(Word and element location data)

[Begin]

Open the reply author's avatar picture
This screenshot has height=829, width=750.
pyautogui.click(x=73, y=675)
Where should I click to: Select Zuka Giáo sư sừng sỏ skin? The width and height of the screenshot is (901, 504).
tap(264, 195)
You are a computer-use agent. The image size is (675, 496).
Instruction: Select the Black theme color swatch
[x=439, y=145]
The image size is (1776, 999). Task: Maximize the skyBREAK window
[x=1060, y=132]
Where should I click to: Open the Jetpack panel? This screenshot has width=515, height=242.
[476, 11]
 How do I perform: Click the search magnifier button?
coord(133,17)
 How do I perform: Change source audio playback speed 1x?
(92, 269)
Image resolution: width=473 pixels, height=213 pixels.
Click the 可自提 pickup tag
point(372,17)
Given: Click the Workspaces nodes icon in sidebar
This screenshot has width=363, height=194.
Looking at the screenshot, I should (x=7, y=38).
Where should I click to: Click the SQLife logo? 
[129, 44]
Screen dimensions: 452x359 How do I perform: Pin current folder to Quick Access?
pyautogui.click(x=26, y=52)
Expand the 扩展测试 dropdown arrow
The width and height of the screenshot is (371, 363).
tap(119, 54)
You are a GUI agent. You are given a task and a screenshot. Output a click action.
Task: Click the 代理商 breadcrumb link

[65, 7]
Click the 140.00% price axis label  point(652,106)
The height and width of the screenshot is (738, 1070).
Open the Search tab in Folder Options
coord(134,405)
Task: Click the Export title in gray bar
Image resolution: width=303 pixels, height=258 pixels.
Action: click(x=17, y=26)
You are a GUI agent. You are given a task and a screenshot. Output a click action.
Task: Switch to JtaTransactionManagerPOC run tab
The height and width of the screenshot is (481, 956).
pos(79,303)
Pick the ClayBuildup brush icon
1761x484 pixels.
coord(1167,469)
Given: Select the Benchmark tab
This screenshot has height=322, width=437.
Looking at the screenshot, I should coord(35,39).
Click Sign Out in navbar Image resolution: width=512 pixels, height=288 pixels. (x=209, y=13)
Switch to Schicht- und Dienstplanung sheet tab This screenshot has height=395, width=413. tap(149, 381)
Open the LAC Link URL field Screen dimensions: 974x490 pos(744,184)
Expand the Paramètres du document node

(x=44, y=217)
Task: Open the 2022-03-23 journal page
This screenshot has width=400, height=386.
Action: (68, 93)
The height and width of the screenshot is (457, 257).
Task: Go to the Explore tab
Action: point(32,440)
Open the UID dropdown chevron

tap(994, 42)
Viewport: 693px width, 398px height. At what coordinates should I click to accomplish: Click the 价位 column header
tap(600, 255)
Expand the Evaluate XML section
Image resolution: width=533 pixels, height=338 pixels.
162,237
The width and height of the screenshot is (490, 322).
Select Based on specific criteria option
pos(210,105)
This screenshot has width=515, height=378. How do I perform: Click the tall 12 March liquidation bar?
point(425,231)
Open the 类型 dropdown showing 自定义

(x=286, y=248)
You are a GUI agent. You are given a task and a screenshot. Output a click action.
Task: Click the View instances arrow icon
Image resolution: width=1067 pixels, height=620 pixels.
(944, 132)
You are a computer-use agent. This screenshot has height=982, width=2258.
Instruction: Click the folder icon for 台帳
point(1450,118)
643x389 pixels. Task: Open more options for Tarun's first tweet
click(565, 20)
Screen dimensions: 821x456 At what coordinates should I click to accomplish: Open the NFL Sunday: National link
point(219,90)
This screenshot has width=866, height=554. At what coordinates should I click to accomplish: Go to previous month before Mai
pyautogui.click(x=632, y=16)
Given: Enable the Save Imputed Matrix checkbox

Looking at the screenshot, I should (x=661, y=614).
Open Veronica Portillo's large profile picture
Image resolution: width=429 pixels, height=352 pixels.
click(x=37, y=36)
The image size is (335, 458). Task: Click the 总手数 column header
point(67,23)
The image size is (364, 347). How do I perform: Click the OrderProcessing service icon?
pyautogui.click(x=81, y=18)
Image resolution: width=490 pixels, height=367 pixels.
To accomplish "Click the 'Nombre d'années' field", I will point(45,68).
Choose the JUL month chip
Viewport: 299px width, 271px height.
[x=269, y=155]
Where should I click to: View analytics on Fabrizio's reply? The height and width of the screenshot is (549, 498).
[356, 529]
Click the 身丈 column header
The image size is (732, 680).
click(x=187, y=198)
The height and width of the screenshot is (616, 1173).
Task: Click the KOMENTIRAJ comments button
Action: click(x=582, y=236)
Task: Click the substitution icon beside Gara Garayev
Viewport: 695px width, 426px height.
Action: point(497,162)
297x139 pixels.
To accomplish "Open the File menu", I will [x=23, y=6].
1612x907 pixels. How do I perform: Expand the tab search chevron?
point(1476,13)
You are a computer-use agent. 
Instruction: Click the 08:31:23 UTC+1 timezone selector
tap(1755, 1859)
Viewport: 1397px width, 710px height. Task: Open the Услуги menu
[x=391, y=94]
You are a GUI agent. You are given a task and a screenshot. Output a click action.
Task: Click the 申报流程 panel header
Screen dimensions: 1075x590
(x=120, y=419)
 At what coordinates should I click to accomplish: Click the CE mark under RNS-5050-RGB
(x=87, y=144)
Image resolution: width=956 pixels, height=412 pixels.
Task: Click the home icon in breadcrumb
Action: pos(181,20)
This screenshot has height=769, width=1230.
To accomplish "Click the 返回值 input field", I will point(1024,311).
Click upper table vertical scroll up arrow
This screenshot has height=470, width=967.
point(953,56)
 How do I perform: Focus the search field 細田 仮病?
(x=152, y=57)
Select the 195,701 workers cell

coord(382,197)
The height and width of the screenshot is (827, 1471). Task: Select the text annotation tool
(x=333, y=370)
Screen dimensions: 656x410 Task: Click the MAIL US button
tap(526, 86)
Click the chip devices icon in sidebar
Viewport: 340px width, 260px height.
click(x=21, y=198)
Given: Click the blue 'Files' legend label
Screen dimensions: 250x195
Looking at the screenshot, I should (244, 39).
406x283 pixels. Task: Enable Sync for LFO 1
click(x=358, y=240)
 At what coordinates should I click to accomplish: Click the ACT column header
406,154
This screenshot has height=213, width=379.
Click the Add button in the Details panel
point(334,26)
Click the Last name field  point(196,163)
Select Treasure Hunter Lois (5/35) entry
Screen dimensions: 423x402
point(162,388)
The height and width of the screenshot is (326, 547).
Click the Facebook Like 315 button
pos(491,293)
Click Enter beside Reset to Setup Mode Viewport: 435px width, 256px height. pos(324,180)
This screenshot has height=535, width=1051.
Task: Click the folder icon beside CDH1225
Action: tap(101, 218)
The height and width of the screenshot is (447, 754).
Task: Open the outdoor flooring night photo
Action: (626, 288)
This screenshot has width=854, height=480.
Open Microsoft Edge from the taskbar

[End]

_Exercise requirements_
Rewrite every line of the records from the start through the line containing "[x=439, y=145]", shifting each coordinate in the answers up by 54 and leaving everything else unchanged.

_Result of this task_
Open the reply author's avatar picture
This screenshot has height=829, width=750.
pyautogui.click(x=127, y=729)
Where should I click to: Select Zuka Giáo sư sừng sỏ skin? The width and height of the screenshot is (901, 504).
tap(318, 249)
You are a computer-use agent. The image size is (675, 496).
Instruction: Select the Black theme color swatch
[x=493, y=199]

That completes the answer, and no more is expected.